**Aim of the exercise**
Reproduce everything from the start of the records down through the line that contains "pos(128,40)", both ends included, and omit the pictures from your answer.
_ _ _ _
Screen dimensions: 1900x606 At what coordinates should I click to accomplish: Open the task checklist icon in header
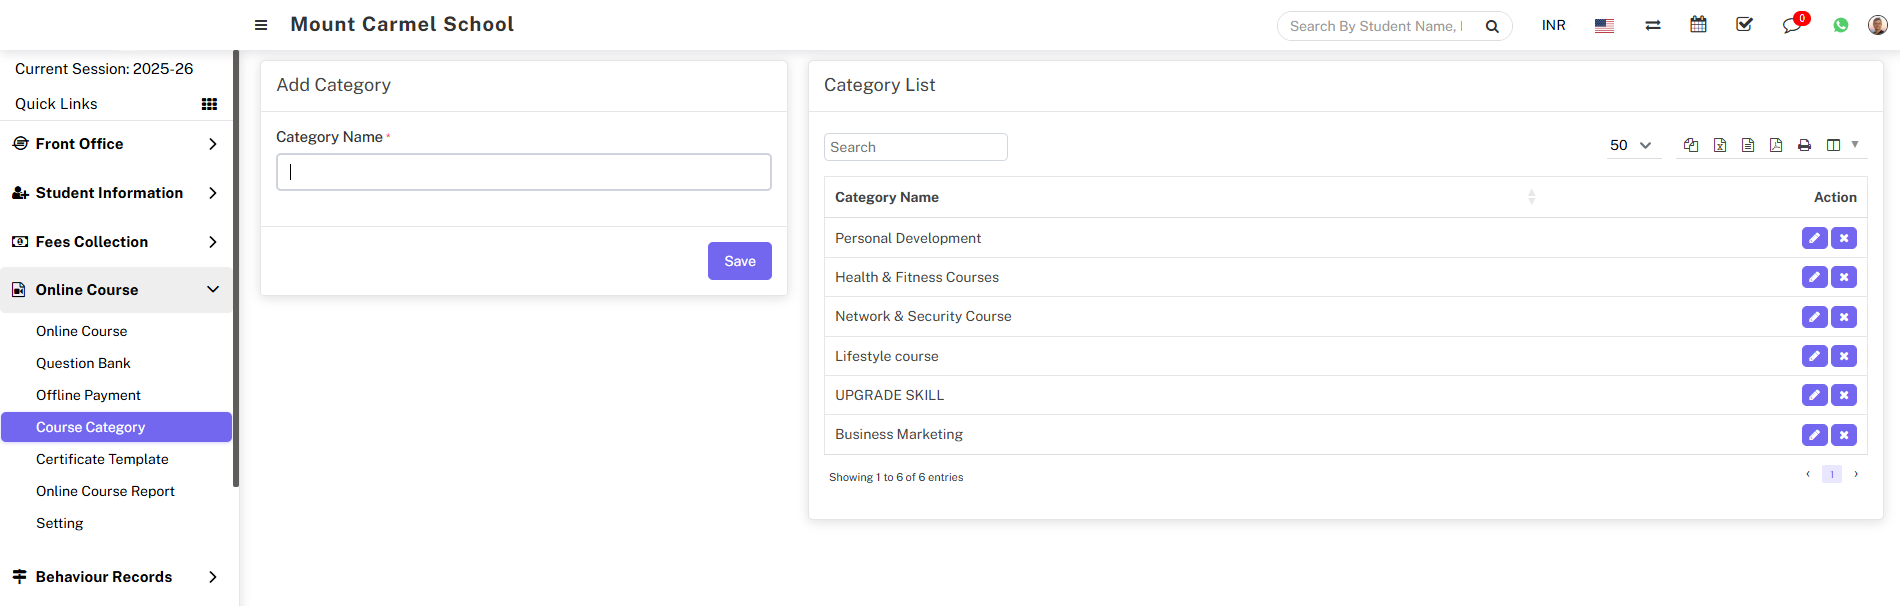[1745, 25]
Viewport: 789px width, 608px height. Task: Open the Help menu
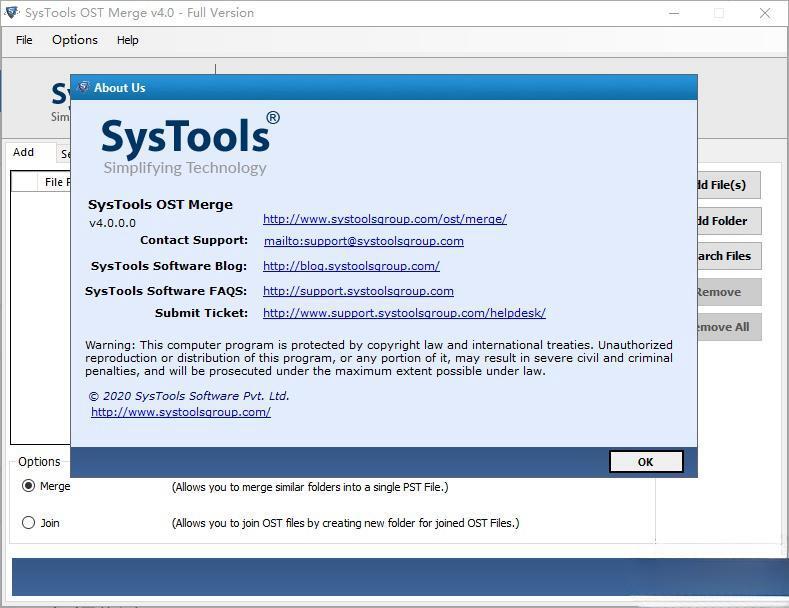pos(128,40)
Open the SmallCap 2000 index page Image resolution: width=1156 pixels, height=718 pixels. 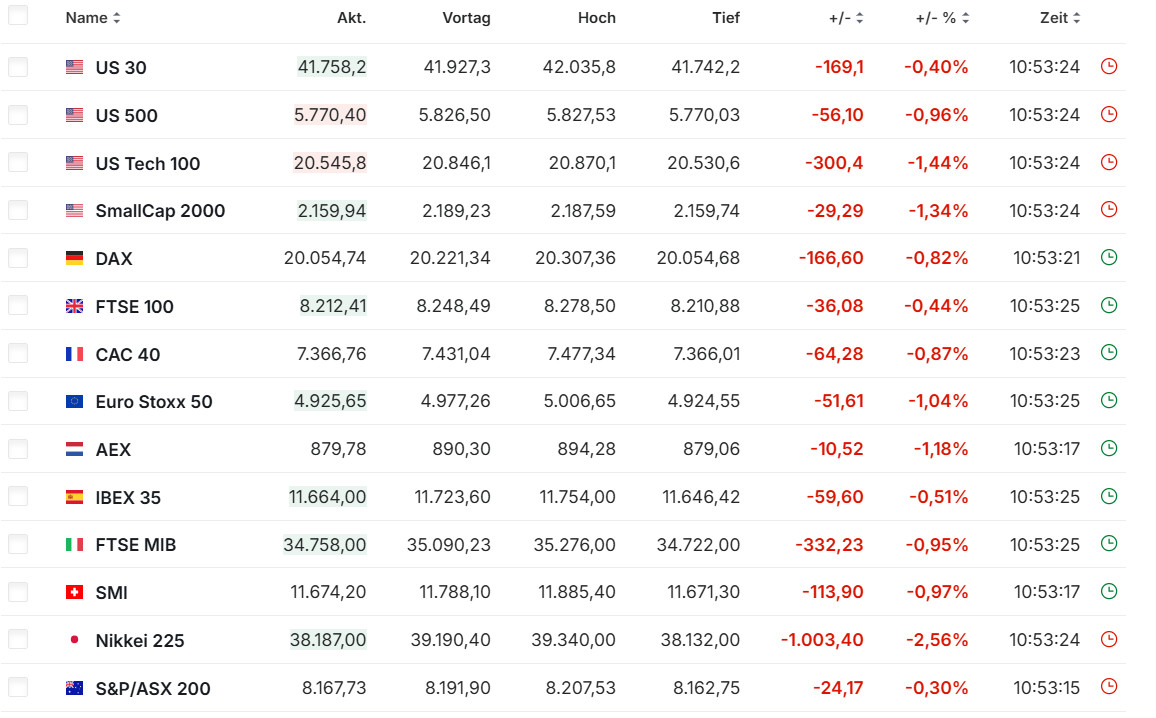(160, 211)
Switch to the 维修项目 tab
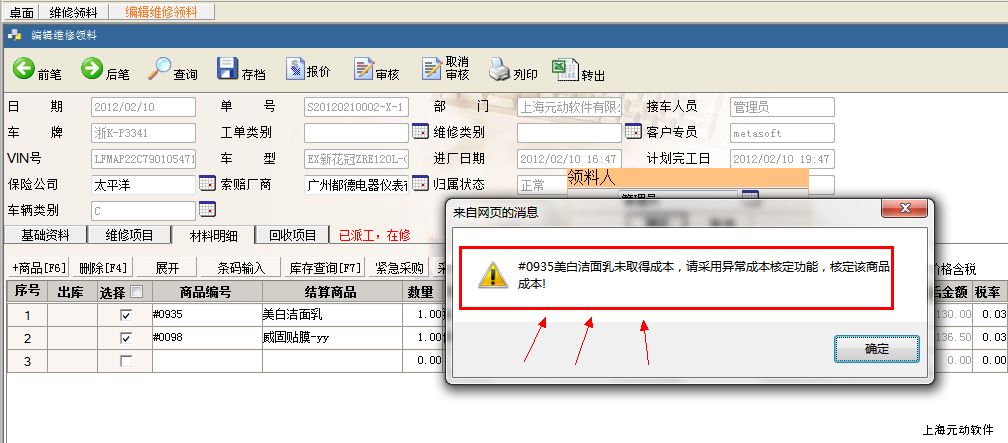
_ _ _ _
**Solution to this problem**
Screen dimensions: 1900x606 At what coordinates should I click to accomplish: Open the task checklist icon in header
[1745, 25]
Viewport: 789px width, 608px height. Task: Open the Help menu
pos(128,40)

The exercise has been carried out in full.